- [TO BE DONE]
1. In the post about walks near Pezenas, list every place named in the sentence beginning "A great thing about staying".
2. Render this sentence from the post about walks near Pezenas in Spanish: "The town we are in (year-round population of less than 600), is about 45 minutes from another little town in a variety of directions."
3. Carry the post about walks near Pezenas forward from its final sentence, keeping the same first-person voice.

--- Start of SOURCE EXTRACT ---

February 2nd, 2016 · No Comments · France, tourism, Travel

A great thing about staying in the greater Pezenas area, north of Beziers and southwest of Montpellier … are the walks from one little town to another.

The town we are in (year-round population of less than 600), is about 45 minutes from another little town in a variety of directions.

I have done two of the walks, with the help of Google Maps for the latter — which showed how a dirt path behind the home where we are staying led almost directly to a town north of us. Thanks, GM!

The same website seems to suggest I could walk over a ridge and to the town to the west of us, but I am beginning to think the Google Maps people are promulgating a fictional path.

So far?

I tried the path Google Maps outlined, to the western town. But after 290 minutes I ran into a “entree interdit” sign while approaching a really un-pathy path and gave that up. Saw some interesting stuff, including new (to me) bits of the town we are in, but that was that.

--- End of SOURCE EXTRACT ---
--- Start of EXCERPTED RECORDS ---

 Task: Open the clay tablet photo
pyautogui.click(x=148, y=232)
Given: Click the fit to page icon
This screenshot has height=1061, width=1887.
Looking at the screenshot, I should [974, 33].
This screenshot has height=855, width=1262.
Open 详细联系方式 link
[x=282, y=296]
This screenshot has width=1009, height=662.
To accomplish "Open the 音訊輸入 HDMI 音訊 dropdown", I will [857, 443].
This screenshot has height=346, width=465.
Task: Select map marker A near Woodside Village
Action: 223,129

--- End of EXCERPTED RECORDS ---

- [ANSWERS TO THE PROBLEMS]
1. Pezenas, Beziers, Montpellier

2. El pueblo en el que estamos (con una población permanente de menos de 600 habitantes) está a unos 45 minutos de otro pueblecito en varias direcciones.

3.
Then I blew up the Google Maps area north of the house and studied the pathways … and lo and behold I could depart in a different direction and hook back up with the path Google Maps had told me about earlier.

First attempt: Reached the point where the path I found on Google Maps intersected with the route GM had proffered originally. Great. However, I was doing this from memory (no map on a phone kinda stuff), and by the time I got past a water station up on the plateau, I was no longer sure of the next connection, and also it was a weekend, and we could hear hunters blasting away … and turned back. Still an interesting walk (including a creepy woman wearing florescent green walking, slowly, through the bushes of the plateau), of about 80 minutes.

Second attempt, I focused on the spot where the path (and nearly all of these, from semi-road-like to rocky-and-dirt-pathy are for vintners to get at their fields) did not appear, on the previous attempt. Past the water facility on the plateau, a slight turn left and then a quick right and an immediate left. Got it.

So, we got to the same spot, and nothing resembling a path doing what Google Maps said I ought to do, could be found.

Followed the same road south, but it was not going where we needed to go.

Tried to cut across country on something that had could have been a path, at one point in time, but that ended in a “propriete privee” sign behind what might have been a barn, not to mention a tumble into brambles.

Went back to where the map wanted us to do a left-right-left … and there was nothing there.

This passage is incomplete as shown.